▶ _INSTRUCTIONS FOR THE TASK_
Convert the portion of the listing that begins with the line containing "Task: Toggle Allow" and continues through the end of the listing into a numbered list. Omit blank lines and leave the pictures out.

▶ _Collected data_
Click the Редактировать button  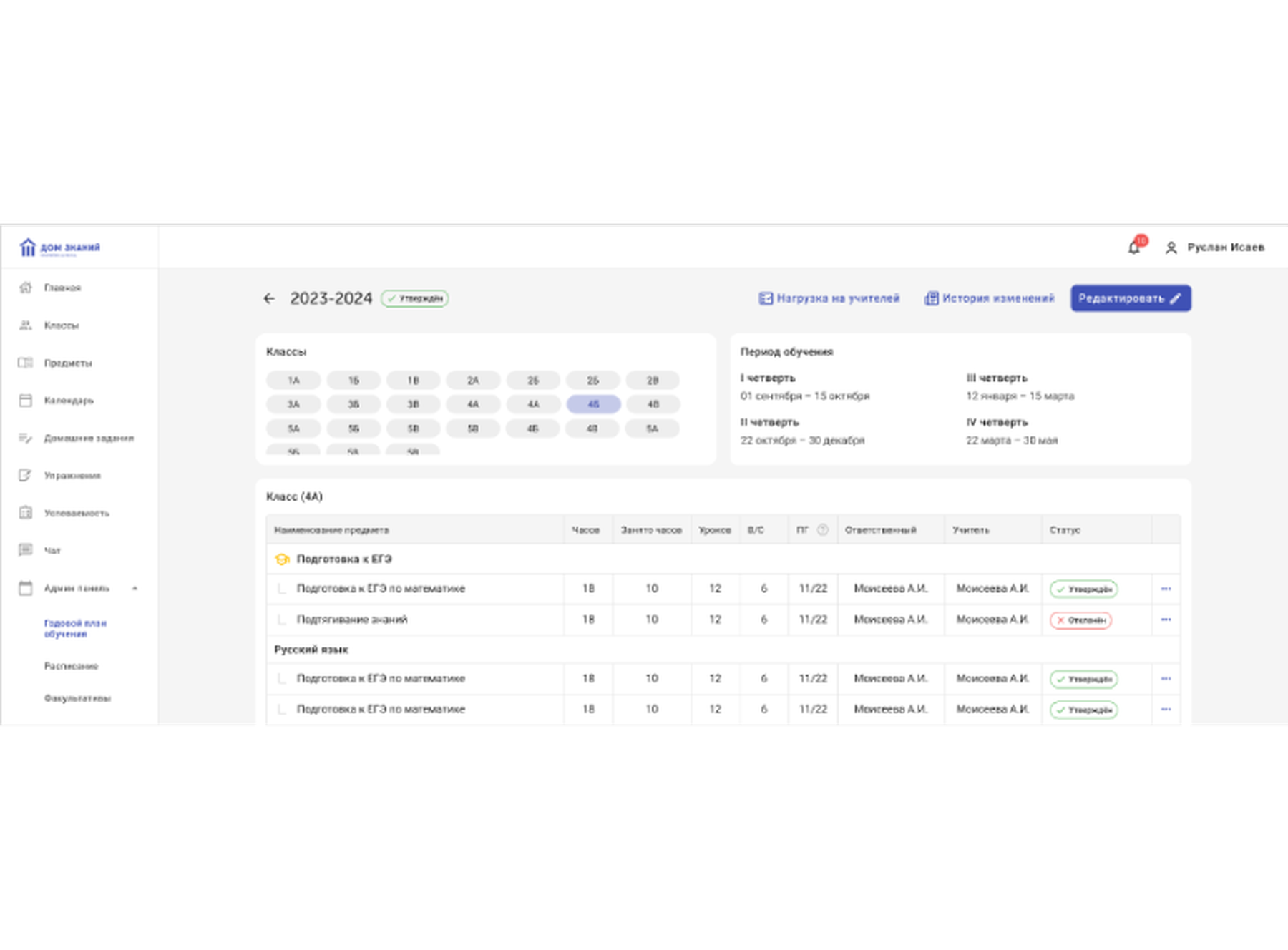1131,298
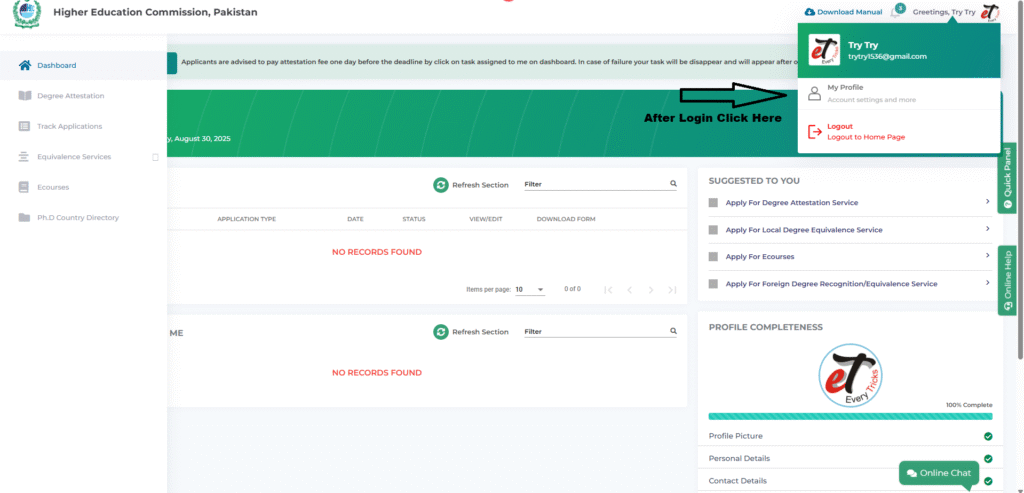Tick the Local Degree Equivalence Service checkbox
Image resolution: width=1024 pixels, height=493 pixels.
click(713, 230)
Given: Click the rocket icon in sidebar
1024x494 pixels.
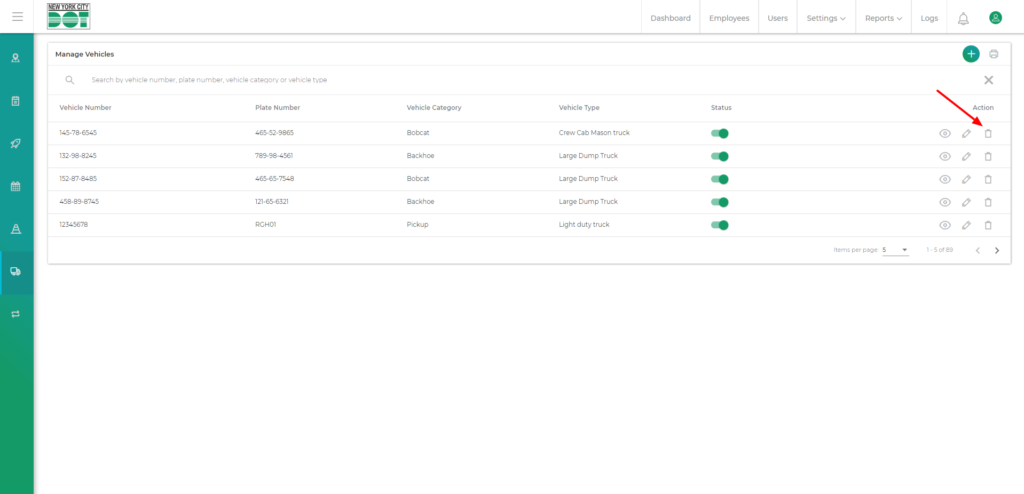Looking at the screenshot, I should click(16, 143).
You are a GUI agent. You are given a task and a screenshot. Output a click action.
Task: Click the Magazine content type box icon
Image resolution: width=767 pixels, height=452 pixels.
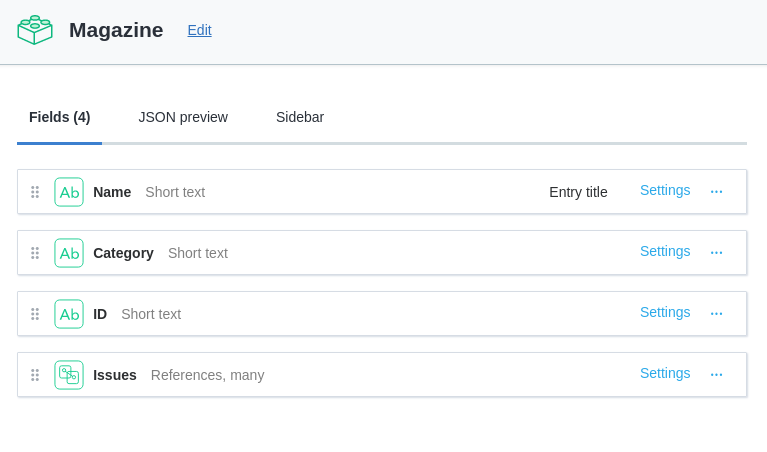click(x=34, y=30)
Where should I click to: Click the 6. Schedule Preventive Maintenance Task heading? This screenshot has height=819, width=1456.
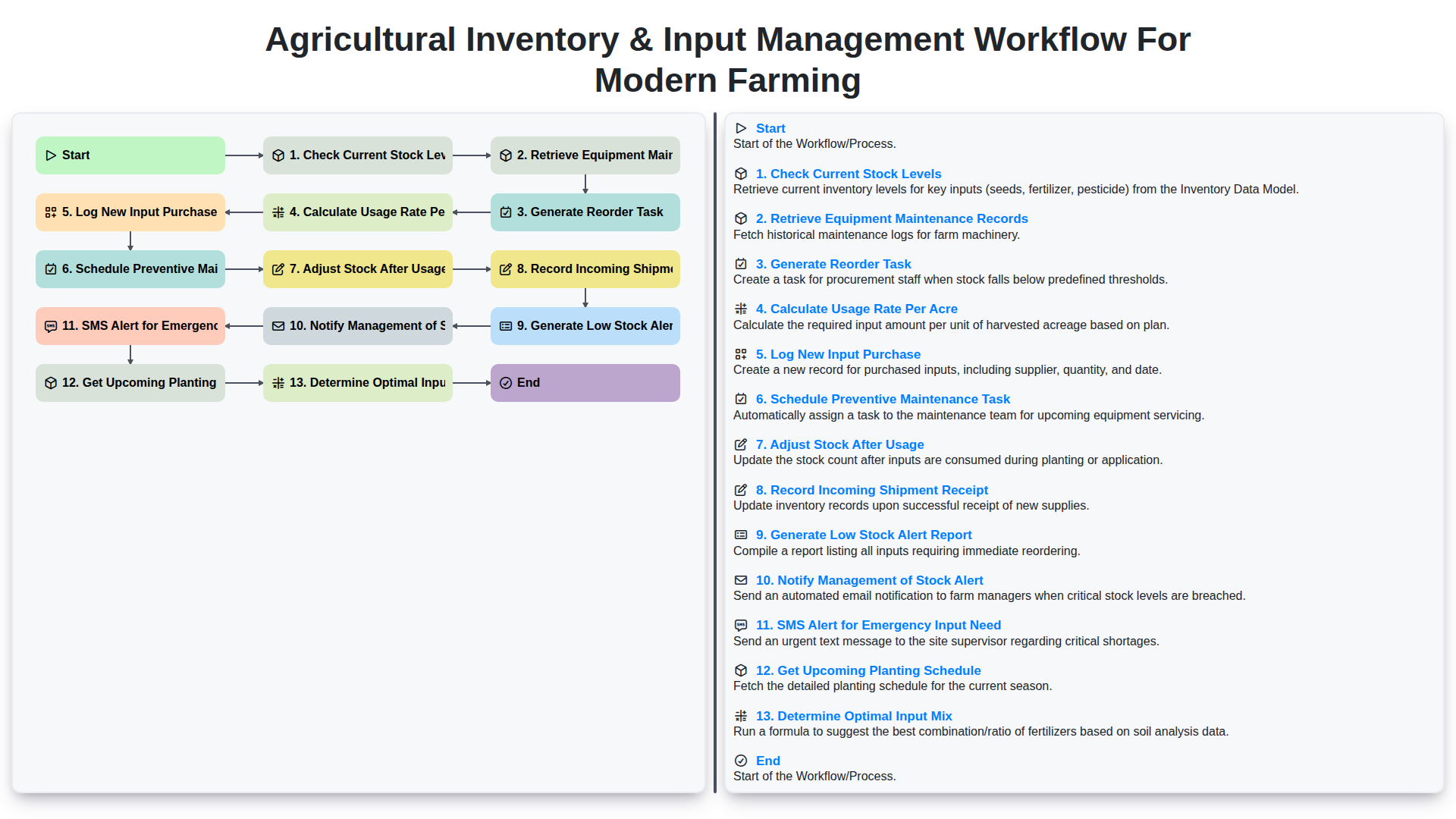tap(883, 399)
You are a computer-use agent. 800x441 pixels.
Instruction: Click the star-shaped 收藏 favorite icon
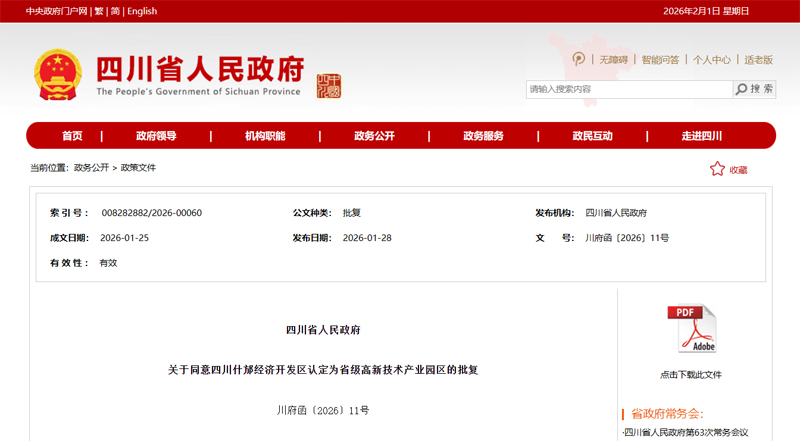tap(717, 169)
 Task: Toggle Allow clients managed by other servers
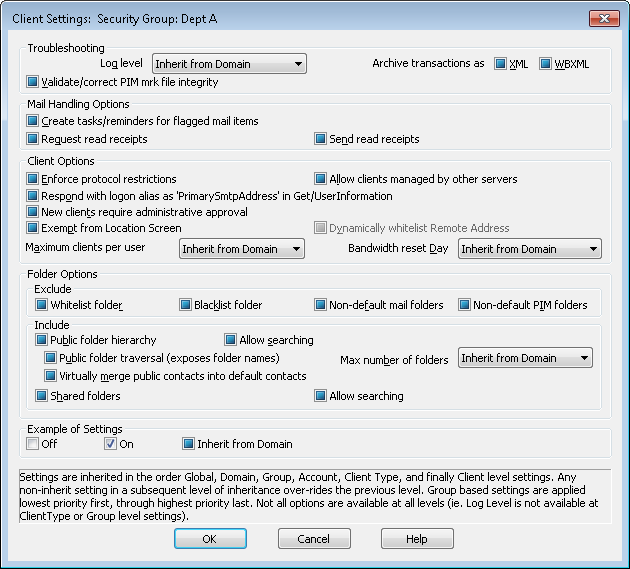pyautogui.click(x=321, y=179)
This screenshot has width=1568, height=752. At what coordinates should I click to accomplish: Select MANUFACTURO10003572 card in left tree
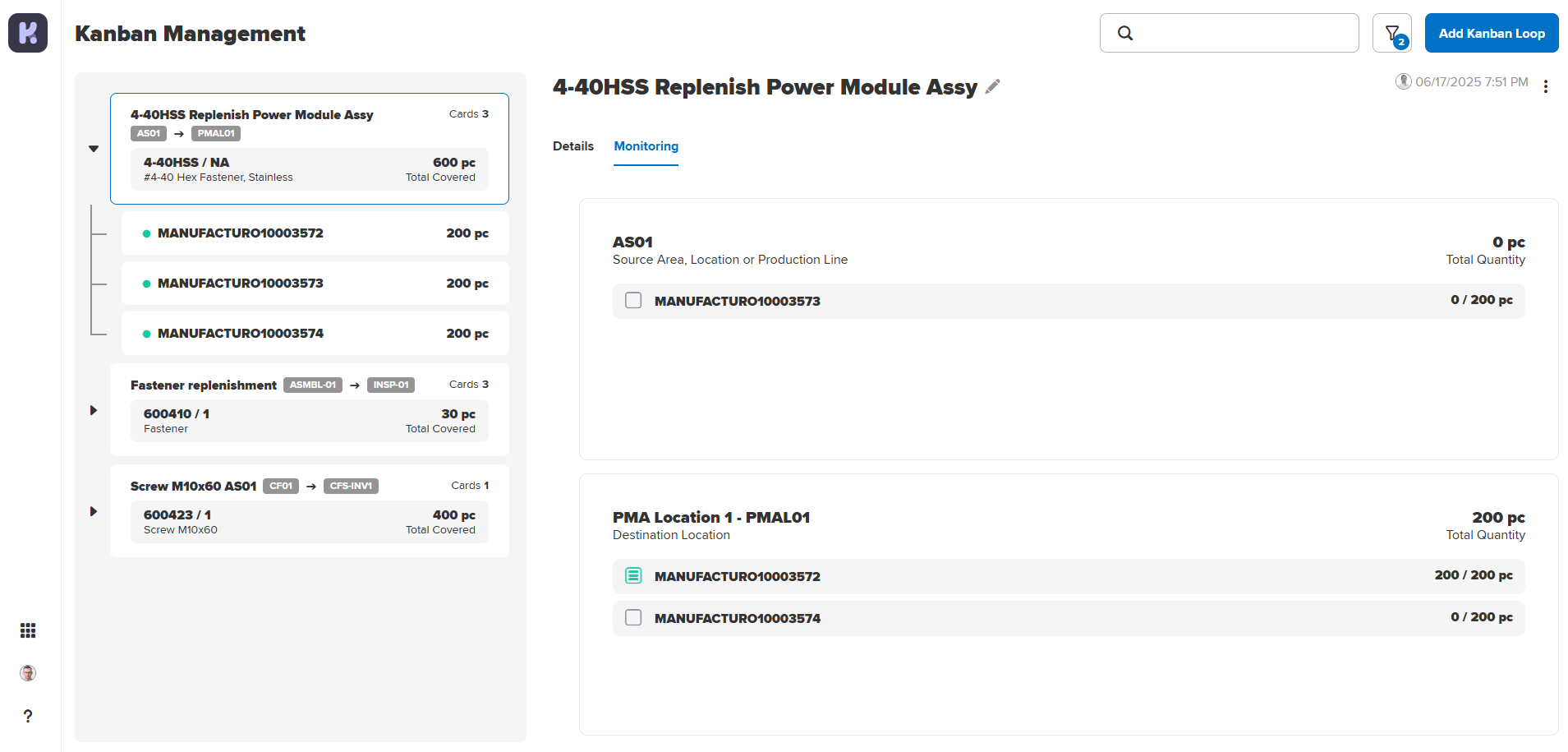(x=315, y=233)
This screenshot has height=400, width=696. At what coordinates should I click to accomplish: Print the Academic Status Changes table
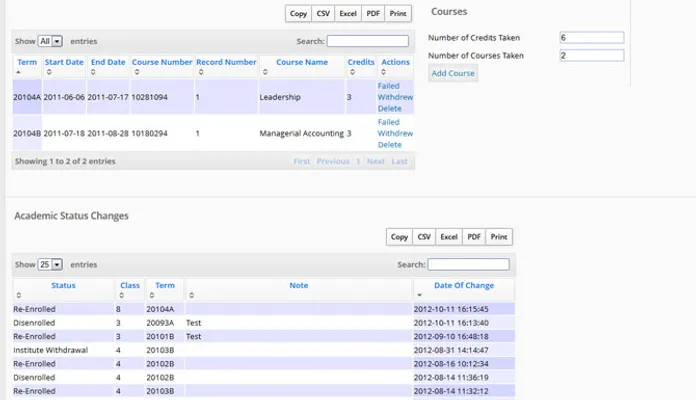click(499, 237)
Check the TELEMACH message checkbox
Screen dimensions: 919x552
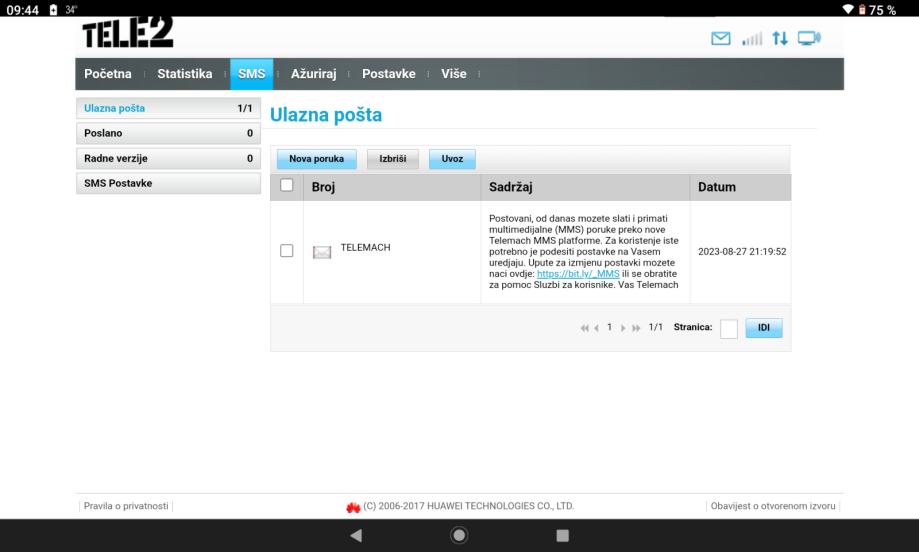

▶ _WRITTEN ANSWER_
1.  Task: Toggle Allow clients managed by other servers
2. pyautogui.click(x=321, y=179)
3. This screenshot has width=1568, height=752. At what coordinates should I click to accomplish: Select MANUFACTURO10003572 card in left tree
4. (x=315, y=233)
5. This screenshot has height=400, width=696. At what coordinates should I click to accomplish: Print the Academic Status Changes table
6. click(499, 237)
7. Check the TELEMACH message checkbox
8. Screen dimensions: 919x552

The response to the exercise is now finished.